Moreover, Mauro et al demonstrated the role of adiponectin in several types of breast cancer. In cells that are estrogen receptor negative, the study showed that adiponectin has an antagonist effect on growth stimulation produced by IGF-1, which halts cell migration. However, in estrogen receptor-positive breast cancer cells, adiponectin produces a proliferative effect that has synergy with IGF-1 expression.38
Miyoshi et al first highlighted the relationship between hypoadiponectinemia and increased risk of breast cancer.39 A recent meta-analysis of eight observational studies found that low adiponectin levels are associated with an increased risk of breast cancer in postmenopausal but not premenopausal women.40 The current study indicates that adiponectin concentration was decreased after weight loss, and these changes might have occurred through both mechanisms of hormonal therapy and body composition changes. However, some studies have produced inconsistent and confusing results, and this may be explained by the presence of different isoforms of adiponectin.41 Katira et al reported that normal serum adiponectin levels were noted in stage I and II breast cancer, and its levels decreased with disease progression.42 Hence, further investigation of the role of different forms of adiponectin in breast cancer risk is needed.
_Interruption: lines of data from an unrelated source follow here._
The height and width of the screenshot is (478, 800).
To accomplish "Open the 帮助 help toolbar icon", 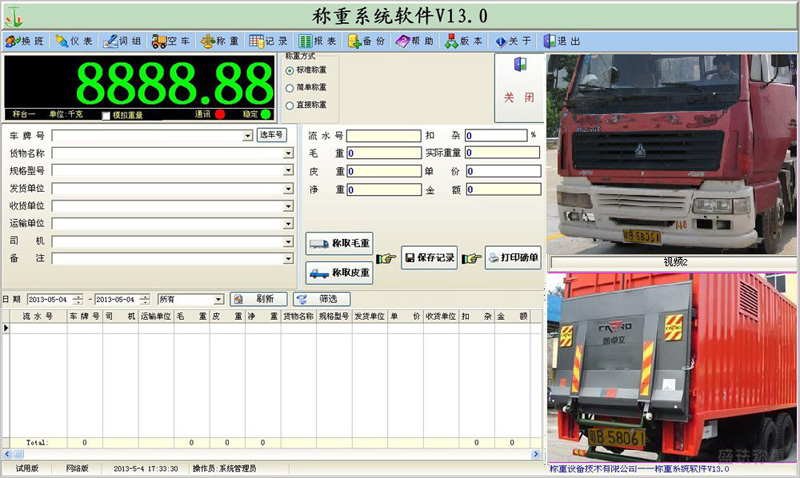I will 403,41.
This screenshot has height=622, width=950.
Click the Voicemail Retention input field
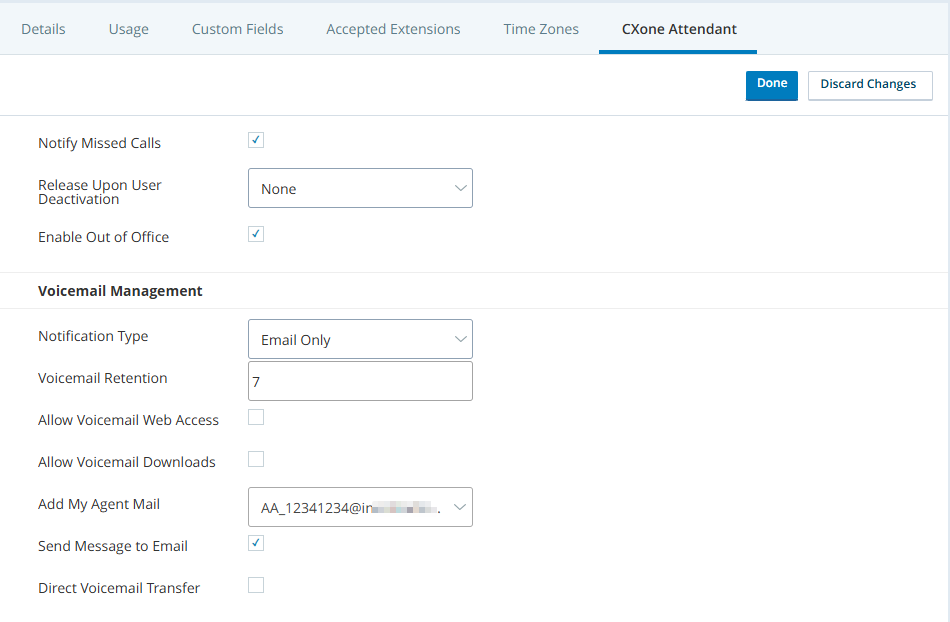pyautogui.click(x=360, y=381)
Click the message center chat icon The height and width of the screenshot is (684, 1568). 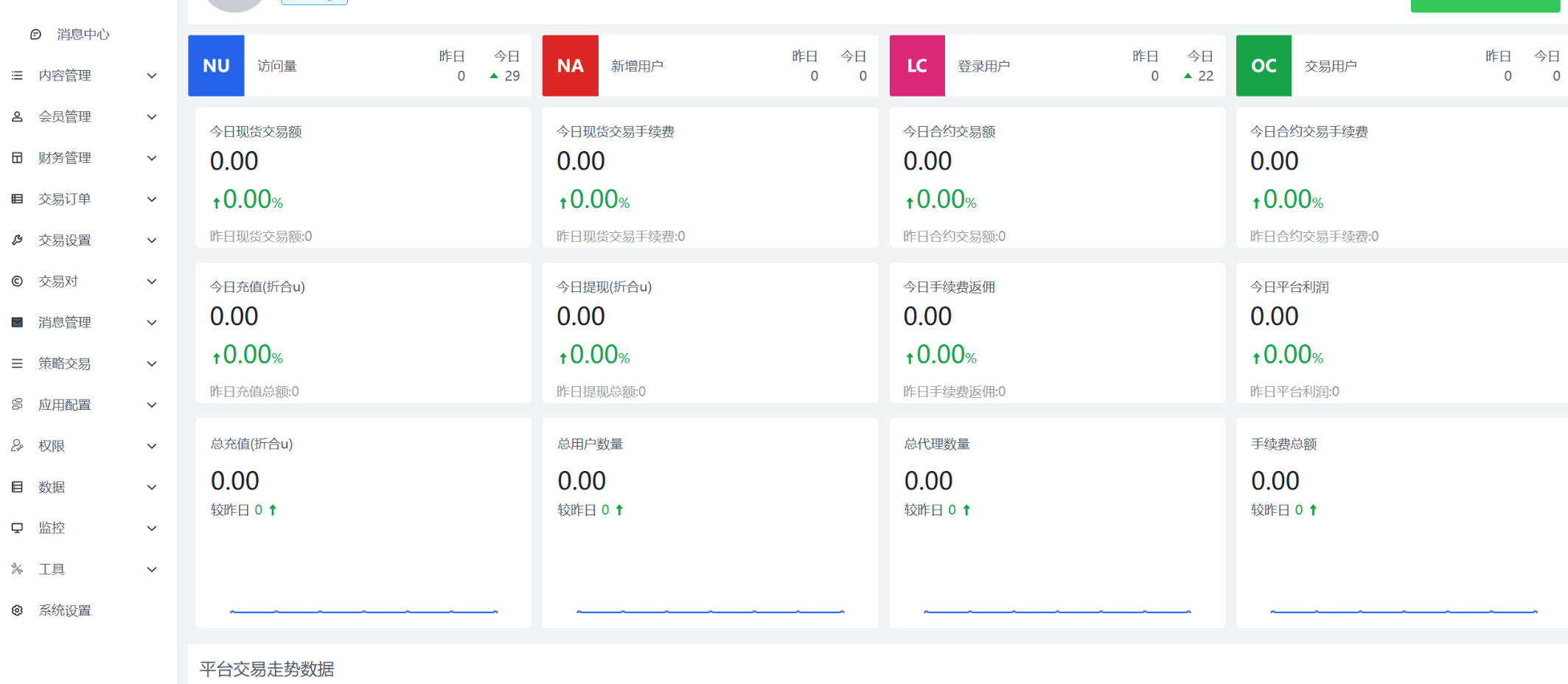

The current results fit well with recent findings demonstrating that adiponectin should be applied as a new therapeutic strategy for the treatment of breast cancer and also to prevent the risk conferred by obesity in the development of breast cancer.
Conclusion
The current study demonstrates that reduced dietary fat may regulate estradiol and adiponectin levels. Monitoring BMI and the proportion of fatty tissue is essential during adjuvant therapy. Adiponectin may be a new biomarker to evaluate the risk for the development of breast cancer in obese women. Large clinical trials are needed to validate these findings.
Footnotes
Disclosure
The authors report no conflicts of interest in this work.